ORIGINALITY & CLARITY: The model
considered here seems to be a Bayesian rose tree with a standard
block-model likelihood. So, the innovations are all in how this new
likelihood changes the way sufficient statistics are recursively updated
in the greedy agglomerative clustering. The likelihood can be computed in
O(#Nodes + #Edges) time, which is certainly a nice feature. Unfortunately
a description of this is not very good - there's an allusion to dynamic
programming before (10), but it's hard to understand the details. Also
regarding recursive updating of sufficient statistics, there are some
equations but not a lot of help in understanding why they're correct.
TERMINOLOGY: It is questionable whether the "nonparametric"
terminology is appropriate here - Blundell et al. [12] phrase the rose
tree approach in terms of model selection, and contrast it with
nonparametric methods in their discussion. I am in agreement with their
interpretation.
EXPERIMENTS: The qualitative experiment on
Sampson is fine, and the comparison to the IRM is nice in terms of showing
the benefits of averaging over many hypotheses when making predictions.
Again the biggest limitation is the lack of comparison to other
hierarchical network models. There is some discussion about scalability,
but none of the networks tested here are especially huge.
Q2: Please summarize your review in 1-2
sentences
Capably integrates prior work on Bayesian rose trees
with stochastic block model likelihoods for networks, and generalizes
efficient agglomerative clustering methods to this scenario. This allows
effective hierarchical community discovery in experiments, but comparisons
to other hierarchical network models are lacking.
Q1:Author
rebuttal: Please respond to any concerns raised in the reviews. There are
no constraints on how you want to argue your case, except for the fact
that your text should be limited to a maximum of 6000 characters. Note
however that reviewers and area chairs are very busy and may not read long
vague rebuttals. It is in your own interest to be concise and to the
point.
We thank the reviewers for their time and effort in
producing such helpful and insightful feedback.

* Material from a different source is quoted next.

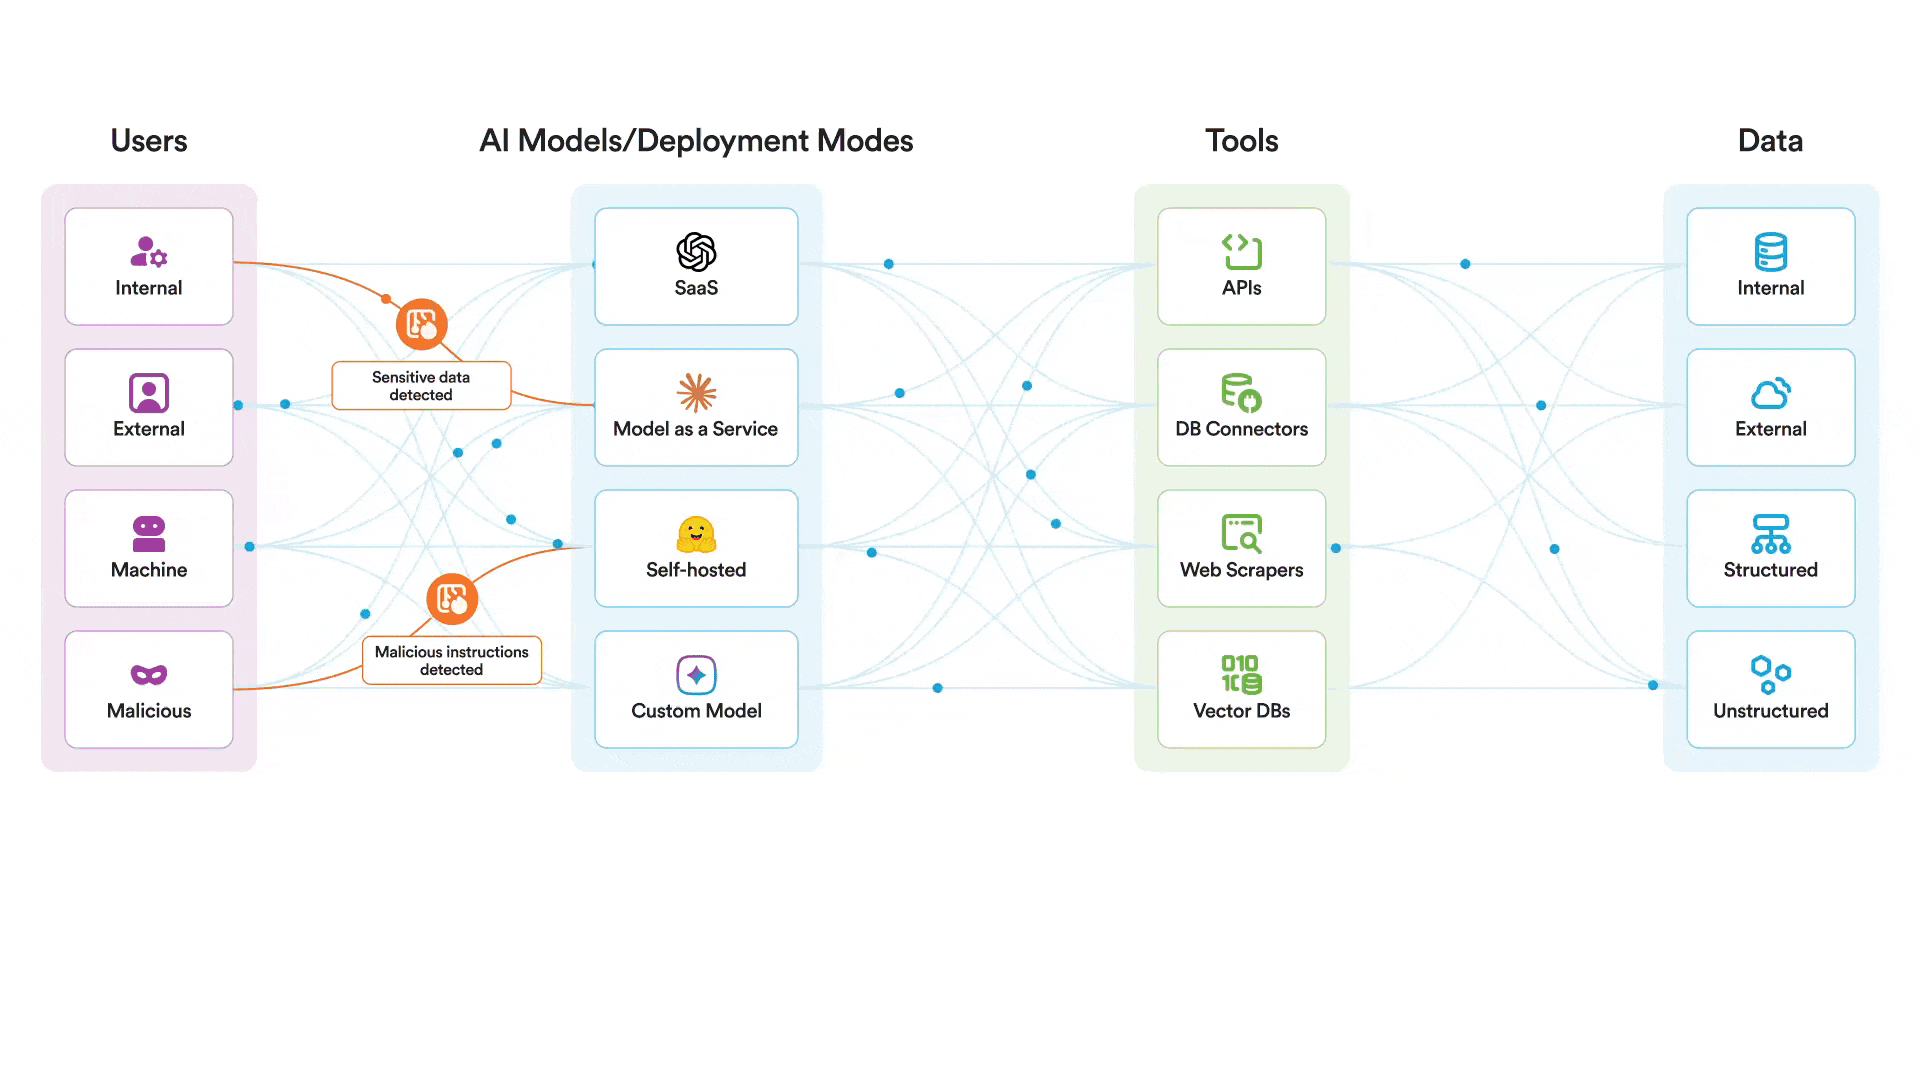
Task: Click the OpenAI SaaS logo icon
Action: [x=696, y=252]
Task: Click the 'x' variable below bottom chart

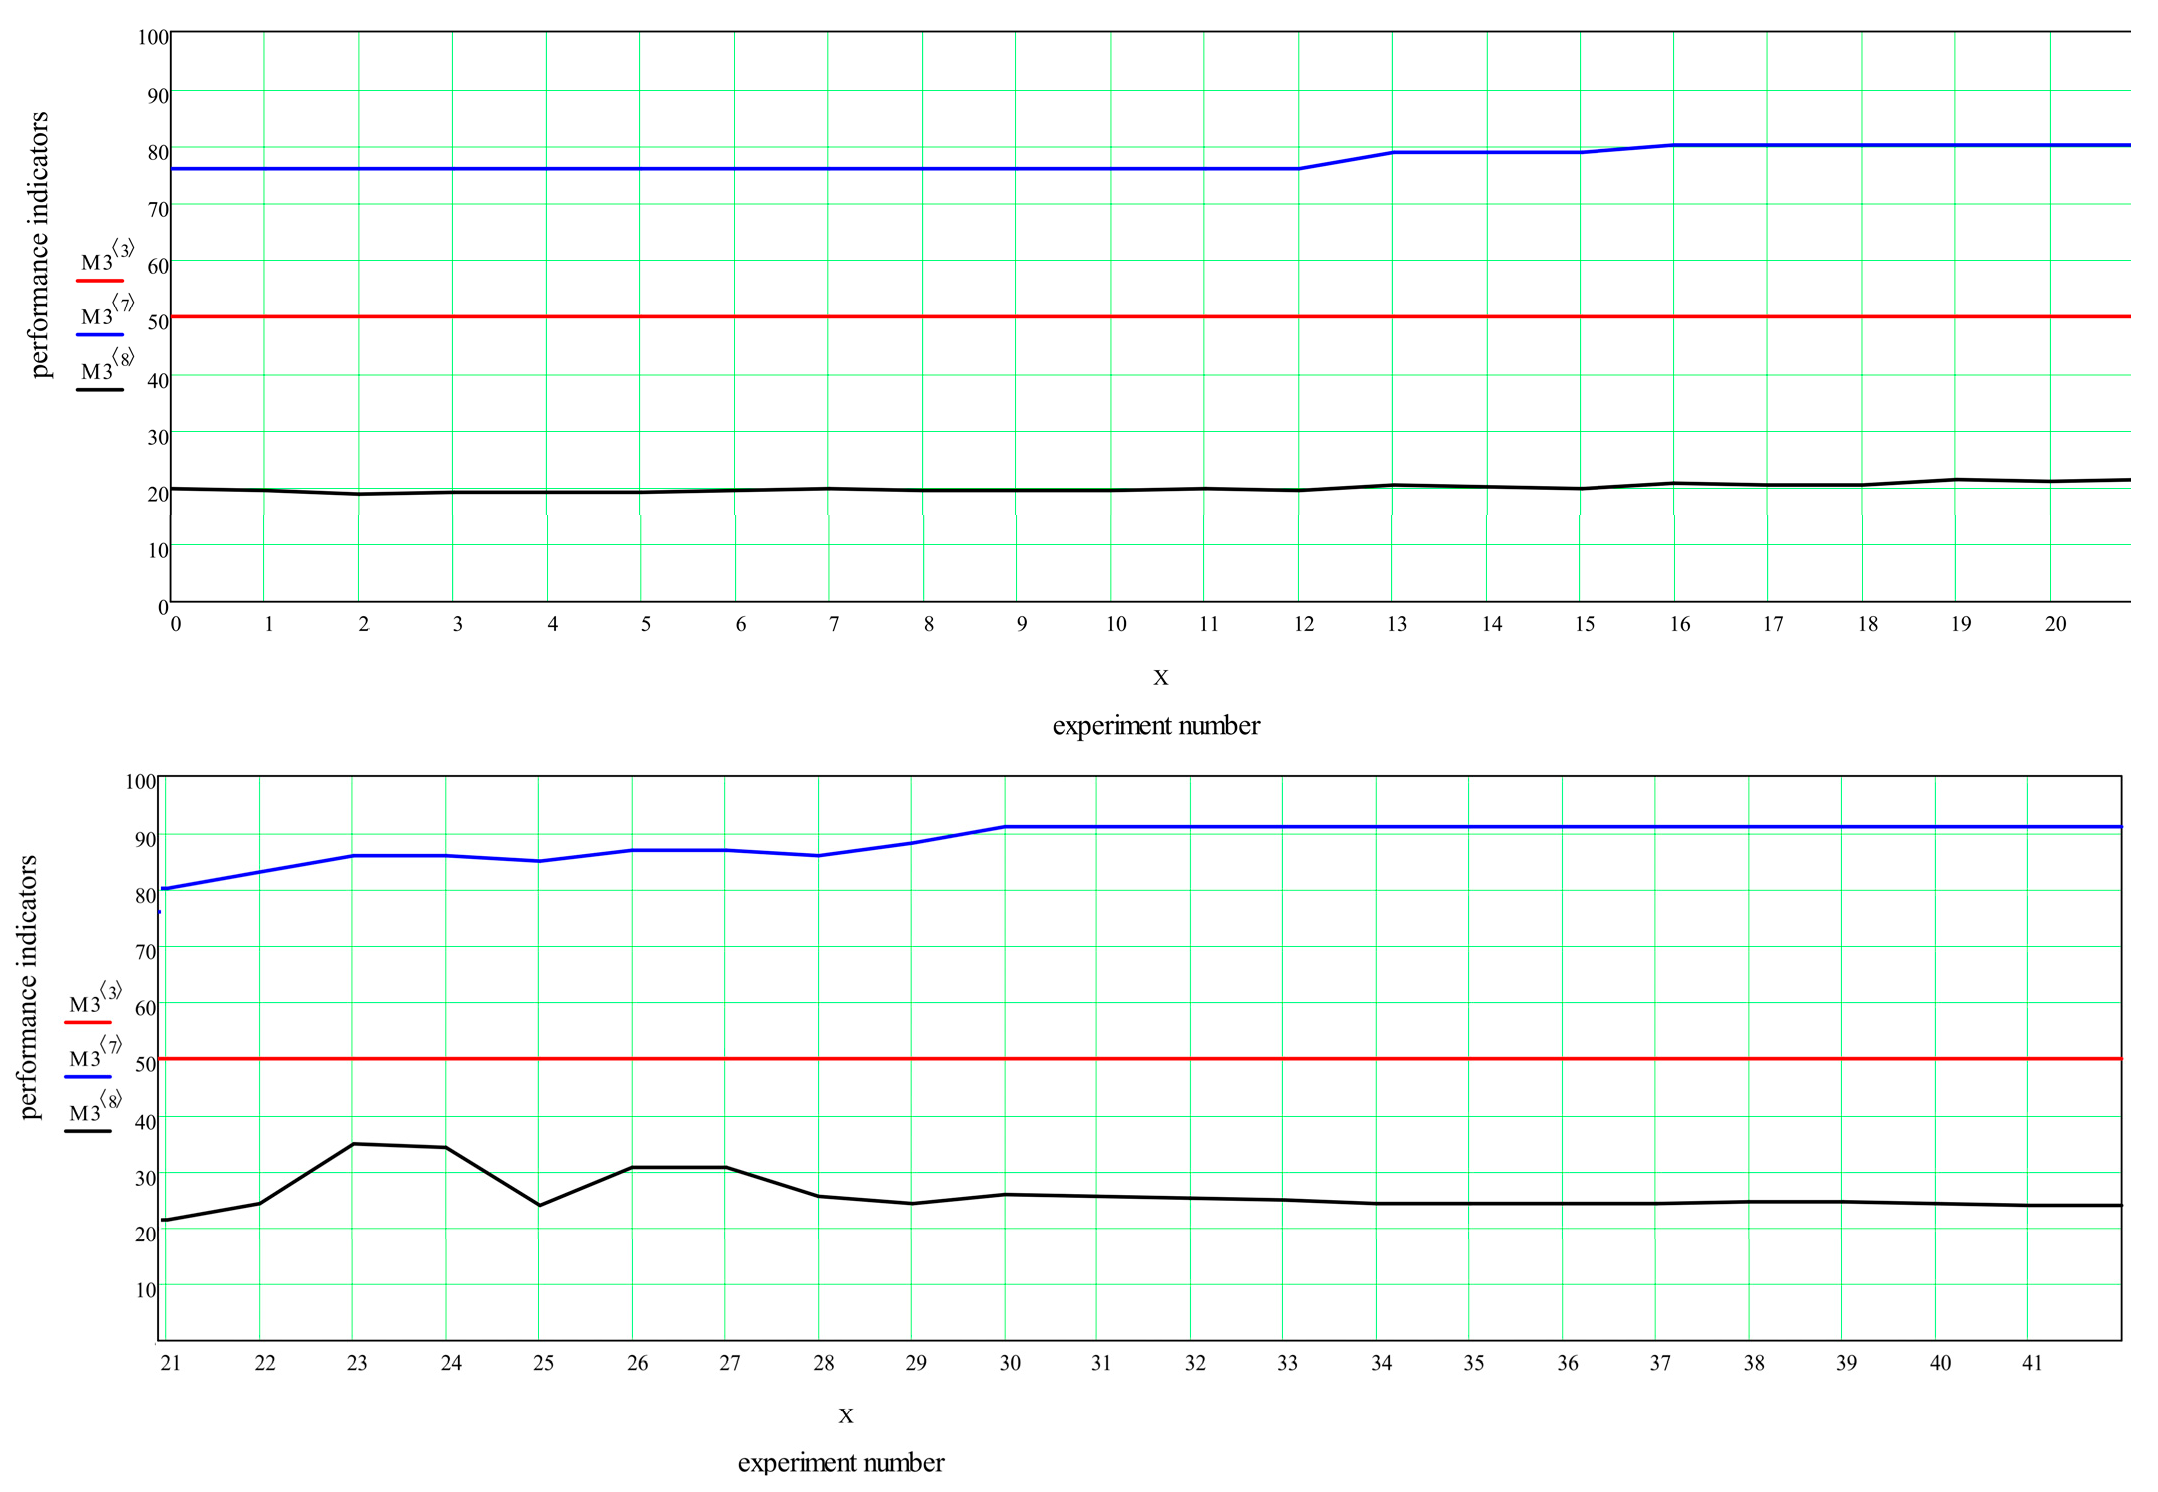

Assigned_Reviewer_2: We agree it would be nice to quantify the
optimality of BHCD. The original BRT paper did an exhaustive search,
on sizes up to 8 items, showing that the tree recovered by BRT is
close to the true tree.
We have considered submodularity in both
BRT and BHCD, but thus far we have not found the appropriate
representation.
Assigned_Reviewer_4:
We thank the reviewer
for noting a number of grammatical mistakes which we shall correct.
The submission included the posited ``ground truth'' for Sampson's
Monastary data, provided by Sampson, in the first plot of Figure 3, as
stated in the figure caption on line 376. We also replicated this
ground truth in the text, on lines 306 to 308. We agree the role of
the first plot of Figure 3 could be made clearer in the main body of
text.
Assigned_Reviewer_6:
We thank the reviewer for
making us aware of Koivisto and Sood (2004).
We evaluated BHCD on
link prediction on the NIPS data set as ground truth ``true''
communities are not available. We held out some of the edges (present
or absent) and then attempted to predict whether each test edge was
originally present of absent. This is a common paradigm for evaluation
community discovery algorithms: references [2], [6], [7], [9], [10],
[17], [18] all evaluated their algorithms' predictive ability in this
way. Hence we did not explain our approach as explicitly as we might:
this is easily remedied.
We included qualitative results in
Figure 3 on Sampson's Monastary data set, where a ``ground truth'' is
available (and shown in the top plot of Figure 3).
Assigned_Reviewer_7: We thank the reviewer for noting Ho et al
(2012) and Roy et al (2009). Our emphasis was on producing a
computationally efficient approach to modelling communities. Both
of the above models have complicated and computationally demanding MCMC
inference schemes---which we expect to be slower than that of the IRM,
both in terms of total run time and number of MCMC steps.